Livre - Dans la cage, Mathieu Leroux

Sombre et court premier roman, Dans la cage suit la trajectoire d’un homme en peine d’amour. Des pages brutes où l’homosexualité est vécue comme un poids, un « défaut de fabrication », une « maladie mentale ». Une vraie bombe à retardement. La sexualité y est une arme tournée autant vers soi que vers les autres. « Je suis le fils d’Hedda Gabler ; je refuse la lumière. Mon appartement est une cage qui se referme sur moi… » Sur fond d’histoire familiale meurtrie, le narrateur y raconte aussi le retour de son frère aîné, homosexuel (lui aussi), toxicomane et séropositif. Mathieu Leroux crache des phrases saccadées, haletantes. Il compose une atmosphère lourde traversée d’urgence, d’isolement et de solitude, de rage et de désespoir.
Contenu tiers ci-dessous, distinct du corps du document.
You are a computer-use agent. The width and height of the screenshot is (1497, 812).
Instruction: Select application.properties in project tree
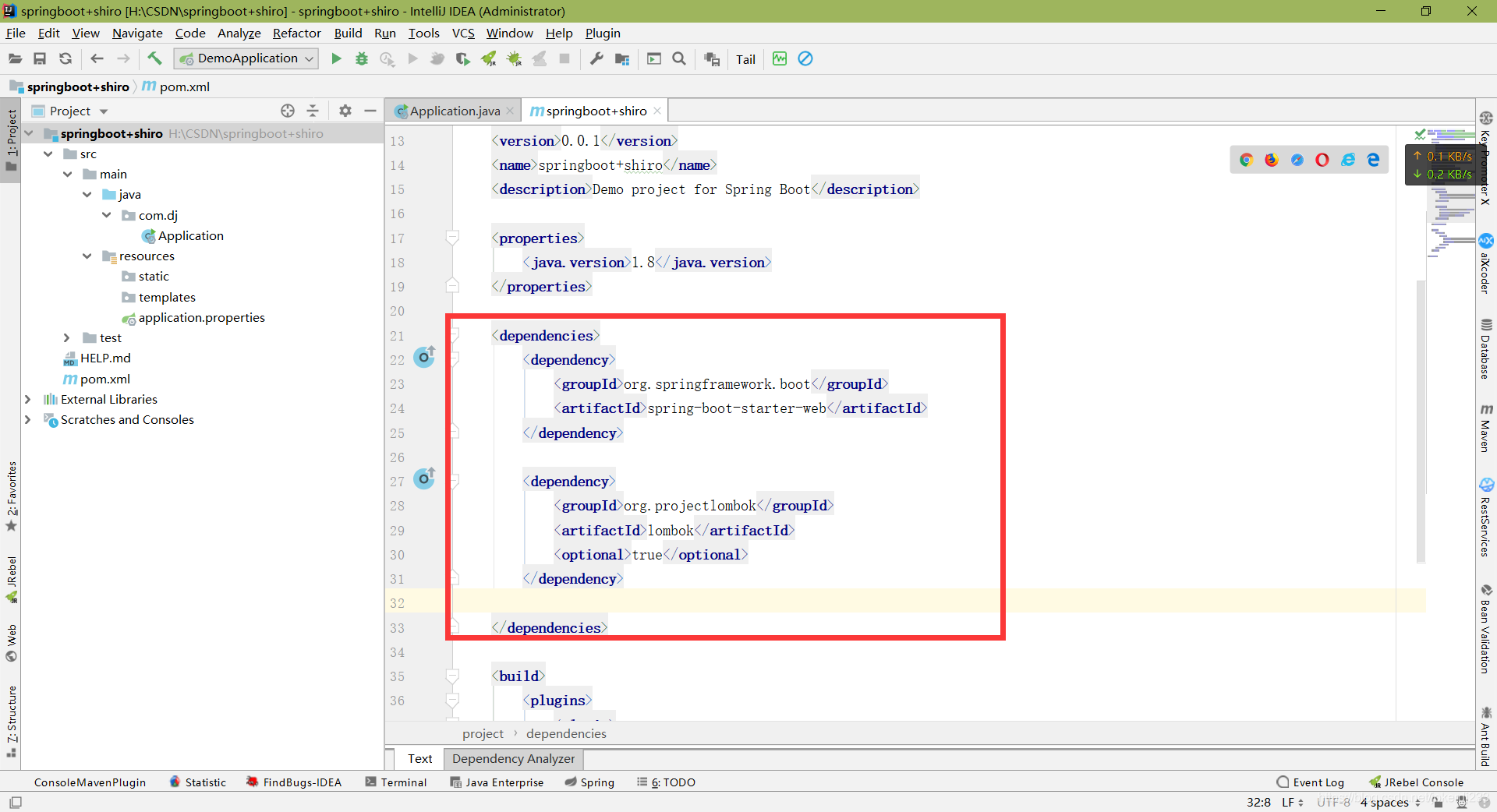(x=201, y=317)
Le lexique animalier - jungle, proie, chasseur, gibier - sent un peu le gimmick. Et si le style haletant, la violence et la cruauté du roman accrochent vite le lecteur, ils n’ont rien de bien révolutionnaire (il y a longtemps qu’on a lu Guyotat) et ne suffiront peut-être pas à la retenir. Des maladresses qui étouffent un peu la portée de ce cri du coeur.